Friday, February 17, 2012

Blog Reflection #5 - Week 5


After completing the MAPping information activity, what are your reactions to your findings? What will you do differently while searching on the Internet for information now? How confident are you with the information you've used in the past (as part of your college career and/or in your profession)?


After completing the activity, I was a little taken aback by the lack of information I knew concerning websites and there authenticity. What concerned me most was that I didn’t know I was ignorant to the many aspects of a websites. The quiz initially concerned me because I felt like I should have scored better. I didn’t even know what Boolean search terms were. I always thought that .org sites where more reliable than .com sites but I was wrong. They can both be equally unsafe. What else I found interesting is that my school district uses the extension .net and it made me wonder how other people view us based on those three little letters. Every aspect of this exercise was extremely important to me but I found the easywhois.com to be most impressive. I felt like I was looking at the birth certificate, social security card, and I.D. of the website. I am just amazed that I didn’t know you could find out so much about a website. I will be more selective when I am searching the web from now on. When conducting research. I now have the capabilities of finding creditable sites that I might be able to use.

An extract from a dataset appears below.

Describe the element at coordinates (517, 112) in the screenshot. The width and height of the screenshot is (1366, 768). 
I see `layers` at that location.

This makes me extremely happy because I never really wanted to rely on random information I found on the web.  In the past I just used websites to elaborate on what I found in books, journals, or articles. Now, I can confidently utilize other web resources. The tools I learned in this activity will help me tremendously in deciphering from the good, the bad, and the ugly of websites. I felt like a private investigator for the web throughout this activity and it makes me feel empowered and knowledgeable about searching the web.  


What are some implications for the future of our students if we fail to teach them these skills in school? After all, the schools may block access to sites, but students still have access at home.

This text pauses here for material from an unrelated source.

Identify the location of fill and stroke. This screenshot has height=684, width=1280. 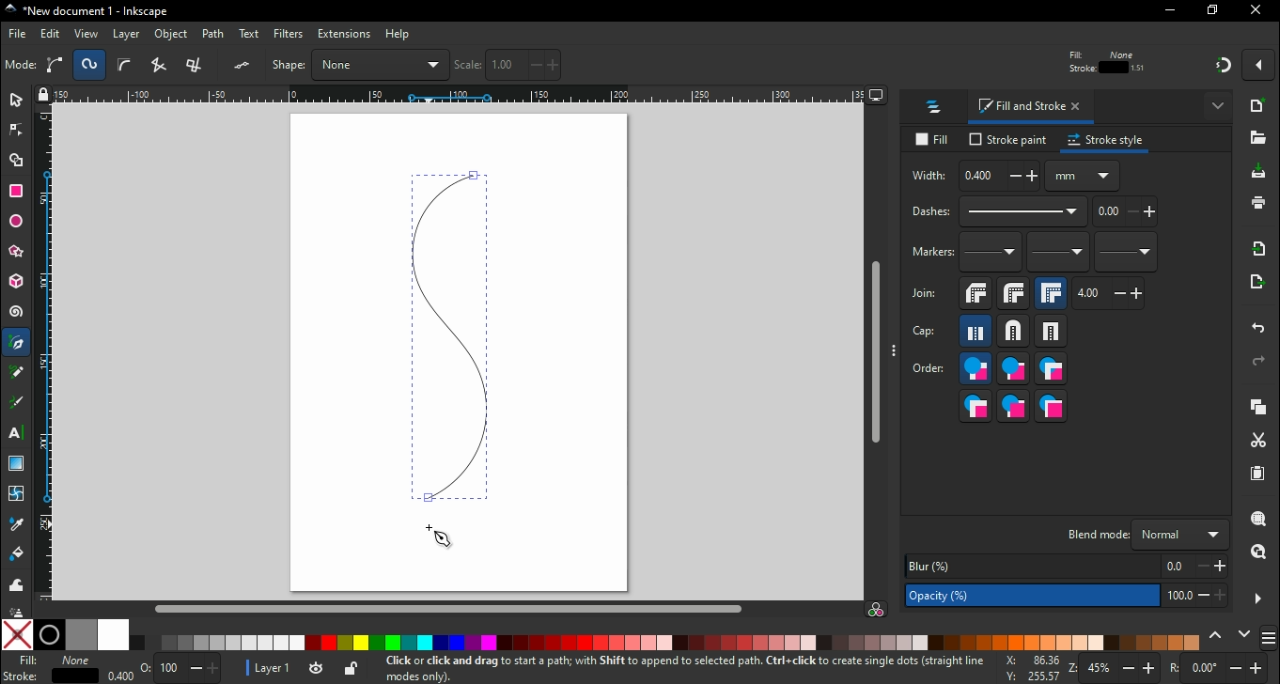
(1032, 109).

            If we fail to teach our student these skills in searching and utilizing websites, than we will have a lot of misinformed people in the world. Also, our students will start to distrust everything they read on the internet which will diminish the information that is beneficial and correct out there. Research will become more invalid and student work will suffer for it. Not having this knowledge open the door for a lot of more people to become information illiterate than literate.
  
Do you see any advantages for organizing your information via Delicious and/or Google Reader? What are some ways you think you could use these tools in the future?
One advantage of organizing your information is that you can categorize your information and have easy access to it when you need it. Before, I would scroll down a long list of sites and that would frustrate me because it took so long to find what I needed. Now, I can click on the category and eliminate other sites I am not interested in. Also, the share feature is absolutely wonderful because I work for 16 elementary schools and it is a lot easier to share the information I have via Delicious than going to every teacher. In the future, I would like to set up an account for my daughter or students that have sites I have approved for them to go to. This would make it easier for her or them to just go directly to the site from delicious than me walking around trying to find it in favorites or creating a short cut to it on the desktop.

Blinklist - A free tool that provides annotation, metagging, and topic or name searches.
·         Blinklist is very user friendly and fast. It took know time setting up an account. I am having trouble getting the icon on my tool bar. Overall, I would recommend it to others to use. I liked that you could import from Delicious as well. Most of bookmark had their pictures as well.
Diigo - Research and collaborative research tool on the one hand, and a knowledge-sharing community and social content site on the other
·         What I like about this site is that, not only does it tag web pages for you, but it allows you to highlight any part of a webpage and attach sticky notes to specific highlights or to a whole page. You can leave little messages for yourself and others you share with.
Del.icio.us - A free tool that provides annotation, metagging, and topic or name searches.
·         Delicious was a little frustrating at first because it would not let me log in. It is also very user friendly like Blinklist but I look the home page a little more. Delicious imported my bookmarks very fast which was great. Also, most of my bookmarks have pictures as well.
·         My Delicious Account: http://delicious.com/abailey1908
Stumble Upon - Finds websites based on interest
·         I like that it recommends web content to its users. It also allow users to discover and rate Web pages, photos, and videos that are personalized to their tastes and interests. I really like this feature because when you share with some else than can know how you thoughts. 
Toobla - A visual boorkmarking service that captures screenshots of the linked page.
·         Toobla has been working on their site so I didn’t have much of an opportunity to really look at it. I like the way they take screenshots of your book marks. That makes it really easy to find what site you are looking for.